A couple nights ago, I was trying to explain to my mom what I was programming, the associative array protocol. I explained it badly, but a better way to put it would be this: imagine you're computerizing a library. The main thing you have to do is make it so that people can look up the call number of books. Everyone already knows the title and correct spelling of the book they want to get. Your job is to write a program that, given the title, will look up the call number for you. It has to do this quickly, even if there are a lot of books in the library. Of course, to do this, you need an associative array. This is obvious to anyone who's done much programming. I'm sure most of you already have your favorite structure picked out.
But why do we need to structure the data, anyway? A programmer might say, "to allow data to be accessed with a minimal asymptotic complexity." Basically, that means in as few steps as possible, even if there's a lot of data. Still, this doesn't completely mesh with how computers have been explained to the average person. It probably goes something like this. (This is about as far as the Magic School Bus gets, when the class goes into a computer)
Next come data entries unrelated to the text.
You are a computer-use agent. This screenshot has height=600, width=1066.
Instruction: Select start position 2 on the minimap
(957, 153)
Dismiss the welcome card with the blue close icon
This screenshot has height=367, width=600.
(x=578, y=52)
First, input is given to the computer. The input is first in the RAM. It is in ones and zeroes, because that's easier for the computer to handle. To process the data, some ones and zeroes are sent to the CPU, together with some instructions, which write other ones and zeroes back to the RAM. The ones and zeroes represent numbers in base 2. Then, when you want to save the data, those ones and zeroes are taken from the RAM and written to the hard drive.
Then, many people understand the higher level stuff about computers: the Sony VAIO is a good laptop, this is how you use Microsoft Word, Mac OS X is based on Unix, etc.
In the middle, there's a huge gap of information that only specialists know about. Right above the bottom of that gap sit data structures. Data structures, along with file formats, are the way those ones and zeroes are organized. If we only had numbers, we really couldn't do much with computers.
The basis for all data structures is the pointer. Basically, every single location in the RAM has a number describing where it is. A pointer is a number that points to one of those positions in RAM. So the simplest thing you can do is say that a particular pointer doesn't just point to one number; it points to a number, and then the number right after it in RAM. And why limit yourself to just one? Why not 100? This pointer, the pointer to location 42313, represents the number at all of the locations 42313-42412. To get the 53rd item in the array, you just look up what number is at the pointer 42313+53 (counting starts at 0, not 1). This whole thing is called an array.
Data structures get much more complicated, but the idea remains the same: you have numbers, and then you have pointers to numbers, and even pointers to pointers to numbers. Why so many pointers and so many ways of organizing them? Because if you have the right pointers, they take you to the right number, the data that you want. A good deal of computer scientists' work has been devoted to getting just the right way to orient pointers, and counting exactly how many steps they take to find the data.